Sherri L. Smith is an American writer. Her novel Flygirl was selected as one of the American Library Association's 2010 Best Books for Young Adults.

==Life==
Smith was born in Chicago, Illinois. Since then she has moved around all of the three coasts: New York, Washington, D.C., San Francisco and Los Angeles.

After high school, she went to college to study film at New York University's Tisch School of the Arts. She graduated with a Bachelor of Fine Arts in Film and Broadcast Journalism, an M.S. in Business, and a M.A. in Humanities. She also has a certificate in "enchantivism" from the Pacifica Graduate Institute.

Smith worked in stop-motion animation for Tim Burton's Mars Attacks!. She worked for three years at Disney TV Animation. After leaving Disney, Smith worked with a construction company at Los Angeles International Airport. This is where she began work on her first novel. After that, she spent nine years working at Bongo Comics.

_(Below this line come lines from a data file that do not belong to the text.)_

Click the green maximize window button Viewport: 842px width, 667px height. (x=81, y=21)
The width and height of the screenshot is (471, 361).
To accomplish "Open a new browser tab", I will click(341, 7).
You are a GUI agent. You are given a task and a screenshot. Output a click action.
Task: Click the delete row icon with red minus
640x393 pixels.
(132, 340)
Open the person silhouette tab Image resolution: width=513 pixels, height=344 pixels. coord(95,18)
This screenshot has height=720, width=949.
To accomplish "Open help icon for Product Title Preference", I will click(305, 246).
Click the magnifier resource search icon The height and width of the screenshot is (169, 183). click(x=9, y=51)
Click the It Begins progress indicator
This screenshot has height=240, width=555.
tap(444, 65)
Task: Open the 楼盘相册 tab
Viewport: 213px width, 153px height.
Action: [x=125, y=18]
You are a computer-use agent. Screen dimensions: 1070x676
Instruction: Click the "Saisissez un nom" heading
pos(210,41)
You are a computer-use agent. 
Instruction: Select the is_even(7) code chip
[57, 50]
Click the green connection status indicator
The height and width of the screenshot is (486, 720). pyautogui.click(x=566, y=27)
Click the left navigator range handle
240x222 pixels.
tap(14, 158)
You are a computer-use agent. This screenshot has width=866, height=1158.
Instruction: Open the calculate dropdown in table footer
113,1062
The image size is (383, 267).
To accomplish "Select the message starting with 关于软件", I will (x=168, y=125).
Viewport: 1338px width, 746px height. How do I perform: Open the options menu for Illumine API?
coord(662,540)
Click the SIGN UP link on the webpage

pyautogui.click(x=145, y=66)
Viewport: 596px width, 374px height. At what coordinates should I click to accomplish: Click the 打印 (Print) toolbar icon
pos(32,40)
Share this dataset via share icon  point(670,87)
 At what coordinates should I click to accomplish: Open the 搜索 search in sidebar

Sherri teaches at Goddard College and Hamline University. She is a member of the Two Trees Writers' Collaborative.

Smith lives in Los Angeles with her partner and her cat. She is writing novels for young adults, including Flygirl, Sparrow, Orleans, and Lucy the Giant. She is on the faculty of Goddard College's MFA in Creative Writing Program and Hamline University's MFA in Children's Writing Program.

==Themes==
Sherri L. Smith’s novels frequently explore themes of identity, resilience, and the challenges of adolescence. Her works often feature protagonists confronting personal and societal obstacles, including issues of family dynamics, social inequality, and cultural displacement. In Orleans, for example, she examines the long-term effects of natural disasters on marginalized communities, highlighting the resilience and agency of young characters.

==Notable works==

=== Orleans ===
Orleans can be categorized as a dystopian, Afrofuturist novel. This novel can also be categorized as a climate fiction novel, which uses fiction to speculate about reality after climate disasters. These types of novels aim to create empathy in readers and to help them conceptualize effects of natural disasters on their way of life. The book takes place in a speculative future where New Orleans has been devastated by several more powerful Hurricanes after Katrina, and a deadly virus has formed as a result. In Orleans, the Delta Fever is a blood-borne disease that causes the survivors to organize into blood-type-based tribes. In an interview with Jaime Boler, Sherri L. Smith explains that she created Delta Fever as a virus that would "force separation by blood type," and that because of this, Orleans is "constantly at war." To keep the virus contained, the United States detaches from New Orleans and sets up a wall, guarded by the military to ensure that nobody comes in or out. Themes of race, climate change, and gender are central in this story about the future. Orleans exhibits themes of loss and hope. Fen frequently feels as if it is the end of line for her, and that all is lost. This ties into the generational loss of this world after Katrina and due to the plague. The baby represents a new chance for the world and for Fen. This hope is what drives Fen. The baby, if kept pure, can be seen as a beacon for future generations of those stuck behind the wall. Out of this loss comes an ember of hope. Fen goes on to die, saving Daniel and the baby. Again, even in the loss of her life, there is hope for the future.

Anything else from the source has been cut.